Upon impact, some EVs will burst into flames
There have been a string of EV fires happening as a result of crashes. Upon impact, the EVs burst into flames. Some of the findings are freakish. An accident in March 2018 in California caused a Tesla Model X to catch on fire twice within a day, and then again after six days. Then there are the fires that are like spontaneous combustion while sitting in a garage or parked on the street.
There are also reports about firefighters not using the proper methods for fighting battery fires. That method is to continue using water to both eliminate the flames but also to cool down an overheated battery pack. Because most of the batteries are lithium-based they are both harder to extinguish and can spontaneously ignite from the heat buildup.
The data from 2018 was from responses to surveys sent to 32 fire departments. According to those reports, 65% of those departments said that “awareness of EVs, specific training for EV fires, and limited funding were obstacles to successfully stopping these types of fires.
EV fires have the ability to heat up to more than 5,000-degrees
EV fires have the ability to heat up to more than 5,000-degrees. Applying a combination of water and foam can result in a flare-up because the water molecules turn into hydrogen and oxygen gas. That combo can result in an explosion. There are also immediate risks beyond the flames and heat.
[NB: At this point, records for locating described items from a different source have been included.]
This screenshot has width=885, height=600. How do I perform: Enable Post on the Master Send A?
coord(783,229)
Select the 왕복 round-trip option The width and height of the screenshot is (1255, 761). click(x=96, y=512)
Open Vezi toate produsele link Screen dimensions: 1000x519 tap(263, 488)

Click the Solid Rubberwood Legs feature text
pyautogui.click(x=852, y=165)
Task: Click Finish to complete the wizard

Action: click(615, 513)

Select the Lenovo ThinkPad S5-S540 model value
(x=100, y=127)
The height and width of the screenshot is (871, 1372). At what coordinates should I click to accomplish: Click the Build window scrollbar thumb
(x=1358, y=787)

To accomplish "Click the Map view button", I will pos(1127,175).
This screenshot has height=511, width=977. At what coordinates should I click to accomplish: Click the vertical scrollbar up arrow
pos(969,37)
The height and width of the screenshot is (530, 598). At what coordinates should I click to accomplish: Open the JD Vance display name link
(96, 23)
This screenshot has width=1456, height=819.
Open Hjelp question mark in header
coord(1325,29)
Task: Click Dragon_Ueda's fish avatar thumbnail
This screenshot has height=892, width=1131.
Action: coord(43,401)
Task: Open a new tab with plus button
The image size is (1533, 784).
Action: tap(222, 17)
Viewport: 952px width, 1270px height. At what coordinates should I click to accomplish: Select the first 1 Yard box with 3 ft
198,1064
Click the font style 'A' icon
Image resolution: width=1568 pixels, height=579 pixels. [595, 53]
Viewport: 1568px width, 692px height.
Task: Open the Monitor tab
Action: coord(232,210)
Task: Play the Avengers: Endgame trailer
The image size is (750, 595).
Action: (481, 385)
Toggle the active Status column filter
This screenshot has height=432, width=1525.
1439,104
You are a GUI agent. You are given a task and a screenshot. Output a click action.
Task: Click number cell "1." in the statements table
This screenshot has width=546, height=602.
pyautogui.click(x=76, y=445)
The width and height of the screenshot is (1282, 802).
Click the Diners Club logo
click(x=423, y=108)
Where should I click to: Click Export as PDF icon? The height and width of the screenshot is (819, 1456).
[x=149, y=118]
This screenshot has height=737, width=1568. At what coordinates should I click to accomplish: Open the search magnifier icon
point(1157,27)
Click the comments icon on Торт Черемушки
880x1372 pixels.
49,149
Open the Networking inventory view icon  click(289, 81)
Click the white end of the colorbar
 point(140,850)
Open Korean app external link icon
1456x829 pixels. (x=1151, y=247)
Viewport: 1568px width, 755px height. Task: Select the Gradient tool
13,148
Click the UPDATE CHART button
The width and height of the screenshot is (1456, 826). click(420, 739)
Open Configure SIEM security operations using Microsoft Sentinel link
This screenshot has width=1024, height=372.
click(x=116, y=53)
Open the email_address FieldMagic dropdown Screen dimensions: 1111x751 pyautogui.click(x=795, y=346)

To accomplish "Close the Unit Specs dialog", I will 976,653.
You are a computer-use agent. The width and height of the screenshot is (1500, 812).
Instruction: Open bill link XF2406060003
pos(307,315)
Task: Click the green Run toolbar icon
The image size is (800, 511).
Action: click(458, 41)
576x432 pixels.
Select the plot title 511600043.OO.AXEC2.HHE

With electricity still running through components, there is the possibility of an electric shock from any and all conductive surfaces. These fires create toxic fumes. So responders need full personal protective equipment as well as self-contained breathing apparatus.
Because lithium burns there can be both respiratory and skin reactions. Toxic runoff can be a problem for the immediate surroundings. And these types of fires can reignite as much as 24 hours after being extinguished. So some personnel needs to stay with the vehicle for at least 24 hours.
Prepared first responders have exotic chemical mixtures to spray onto electrical fires
Prepared first responders have exotic chemical mixtures they can spray onto the electrical fires. That, combined with what is estimated to be 3,000 gallons of water that are necessary to help extinguish the blaze. But not all areas have that much water available to sustain this type of fire. So personnel needs to have a backup if it is known there is an inadequate water supply.
We expect that the NTSB will put together a checklist for training necessary for all fire departments. As EVs proliferate it is vital they have the best training for the best protection.